I don't love the political agendas behind many of the attempts at AI safety, but it's not "just like humans." Humans understand what they shouldn't say; "AI" gives you black Nazi images if you ask it for "diverse characters" in the output which no human would do. A big theme in all of these things is that AI isn't and thus all attempts to make it do this or that have strange side effects

  • > which no human would do

    Give someone not familiar with history the same task and they'll do exactly the same.

    Or actually, give someone familiar with history the same task and yell at them every time they don't deliver diverse characters, and eventually they'll learn that you consider diversity more important than accuracy or context, and do exactly the same.

  • The fact that it gives you these things means that humans would do it, because the training data includes exactly these things.

    • I'm fairly confident there's virtually no ethnically diverse nazis in diffusion models' training set.

      It simply has a model of what ethnically diverse people look like, what nazi uniforms look like, and combined the two when asked.

    • The training data includes imagery that, when interpolated over a high dimensional manifold, results in these things.

      That doesn't imply that they were in the training set, or even anything close to them.

Well this is just like humans. Totalitarian societies don't produce great creative work.

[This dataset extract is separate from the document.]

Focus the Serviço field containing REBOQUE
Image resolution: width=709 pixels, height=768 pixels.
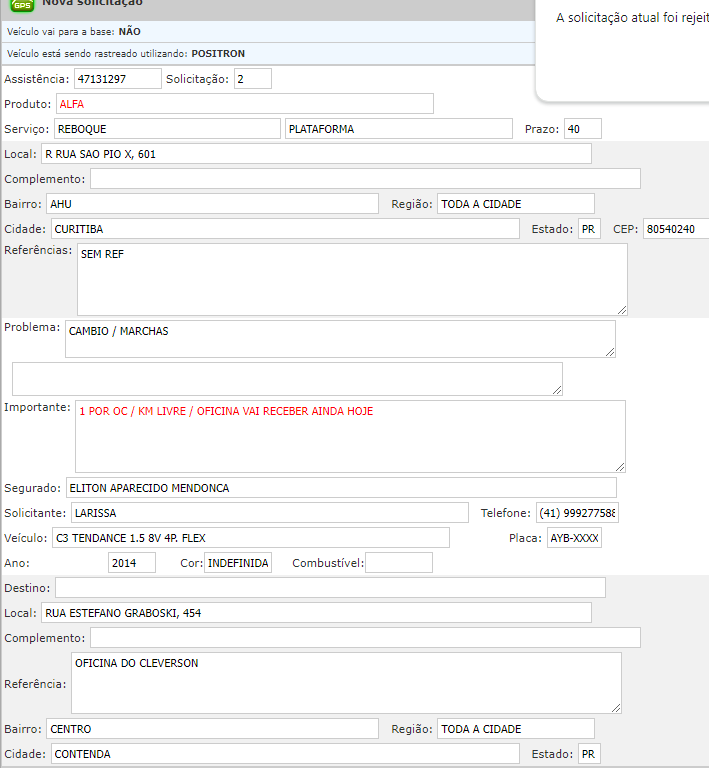pos(166,129)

Conservative societies tend to be formed by conservative thinkers, who are more prone to discarding imperfect or weird ideas, but in the amount of useful output may exceed more liberal thinkers.

  • Any examples?

    • Consider how the west ruled the world as long as it stayed conservative, but since the 70s or so Asia began taking over. It's only an illusion that liberal societies experience more progress, in fact it's more a pointless churn from the rapid uncritical adoption and abandonment of ideas.

      A conservative society goes: How about doing X? Oh no,that would be silly.

      A liberal society goes: How about doing X? Yes, that's what we needed!

      Did anybody say X? X!

      X, X, X, X, X!

      XX!

      X X

      .

      .

      .

      X

      .

      .

      .

      .

      .

      Do you remember how we all did X in ##? Yeah, what were we thinking?